## PASSAGE SHOWN
************

Then there were the moments that made me smile. He would say, “I got it,” or “this is amazing,” and he would hold up what he had just finished so I could see it. Slowly, piece by piece, and section by section something incredible was coming together.
When it was finally done, I could not stop looking at it. The flying machine almost looked real. It amazed me how hundreds of tiny, ordinary pieces could come together to create something so detailed and beautiful. Even the wings moved, flapping back and forth, bringing the whole thing to life.
As I watched him, I found myself thinking about how much our lives look the same.
Life moves in seasons, and each season adds something we cannot always see right away. Some seasons feel clear and purposeful. Others feel small, unfinished, or hard to understand. There are parts of our lives that do not seem to amount to much on their own, moments that feel ordinary or confusing while we are in them. But later, when they connect to what God is doing next, they begin to make sense.
The flying machine was not built all at once. It took patience, attention, and trust in the process. My husband could not skip steps. Even when things seemed right, they still had to be right for what came next. Each section mattered, whether it looked important at the time or not.
Our lives are no different.
God works with intention. He weaves meaning through moments we barely notice and uses seasons we do not understand until much later. What looks incomplete now may be exactly what is needed for what comes next.
In the end, the finished work reflects the wisdom of the Designer, who sees meaning in every piece long before we do. And just like that flying machine, when everything is finally connected, we are often surprised to see that nothing was wasted at all and went together as it should.

************

## PROBLEM 1
In the reflection on the flying machine, what did the wings do once the model was finished?
## PROBLEM 2
According to the reflection on the flying machine, what did building the machine take? List each item.
The entries after this reflection are separate material with no connection to it.

## ITEMS

************

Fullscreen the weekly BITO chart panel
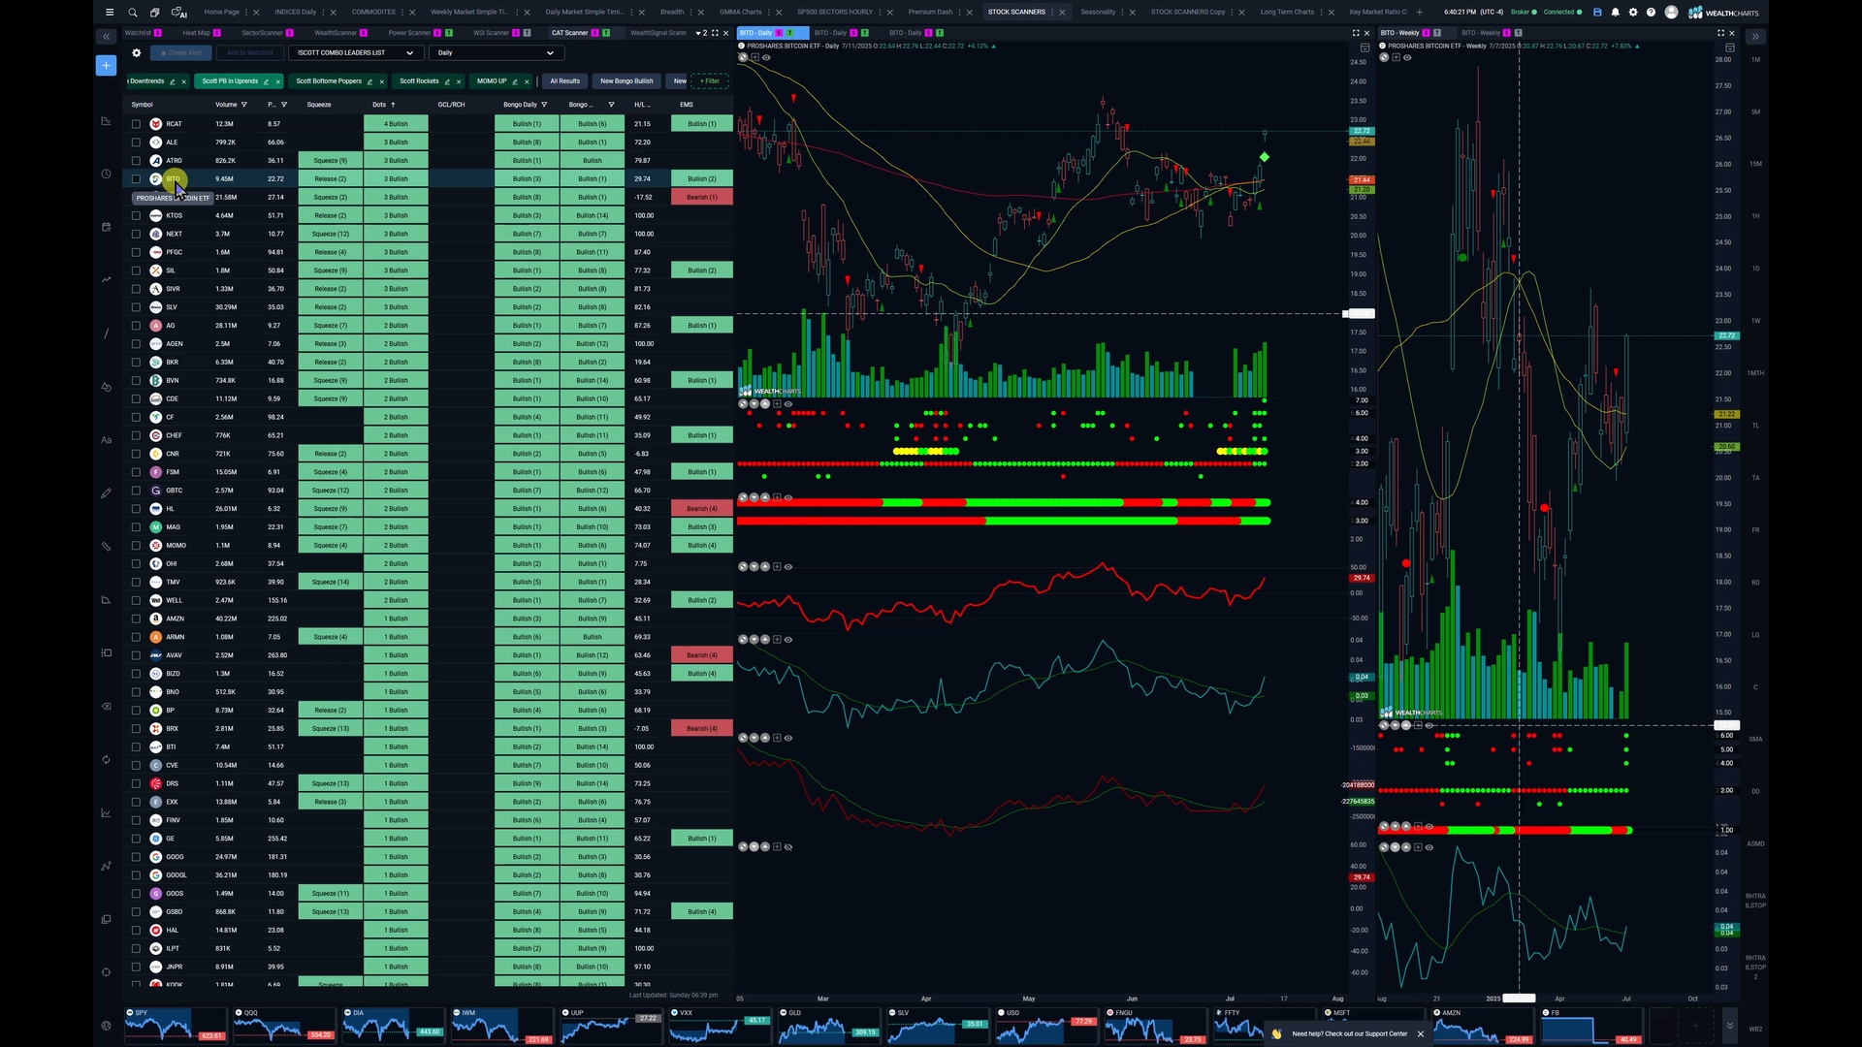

************

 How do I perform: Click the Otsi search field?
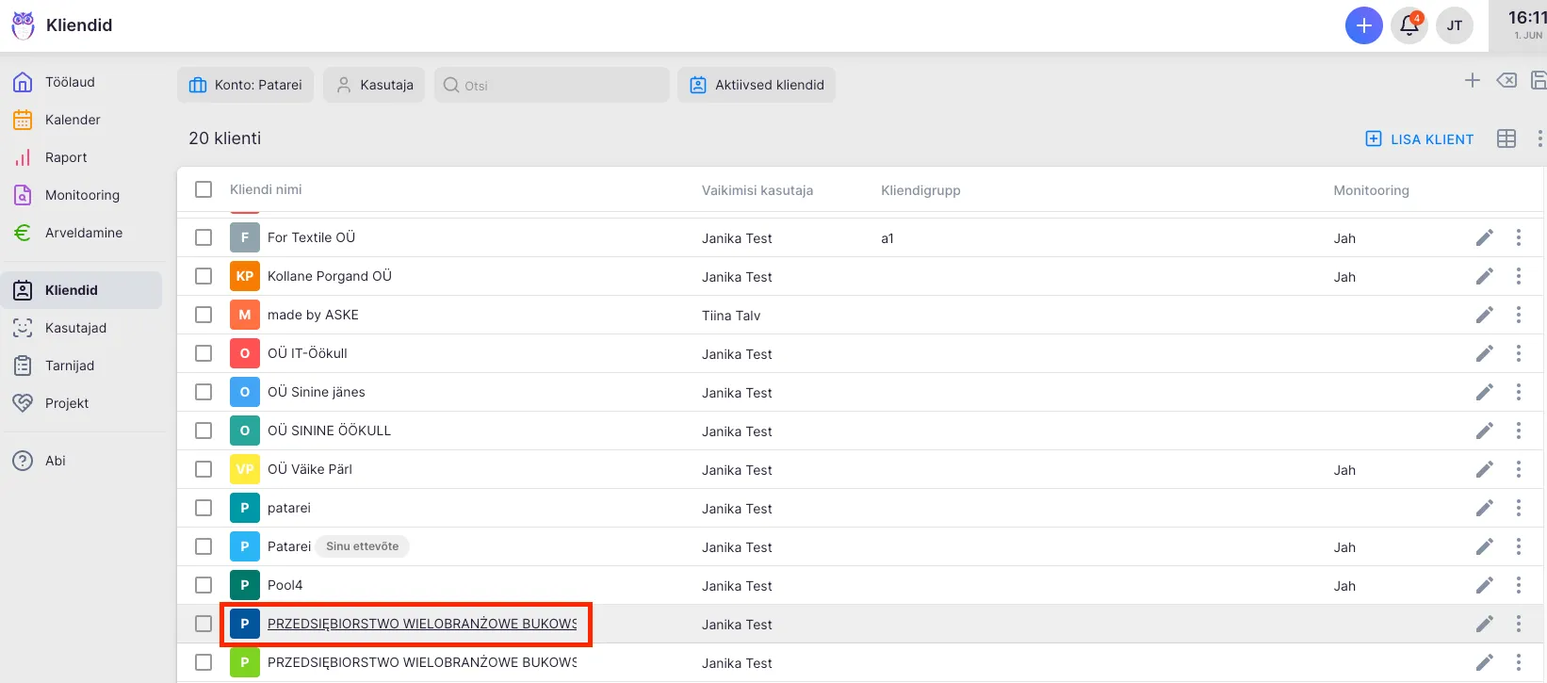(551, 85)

************

## EXERCISE SOLUTION 1
They moved, flapping back and forth.

## EXERCISE SOLUTION 2
Patience, attention, and trust in the process.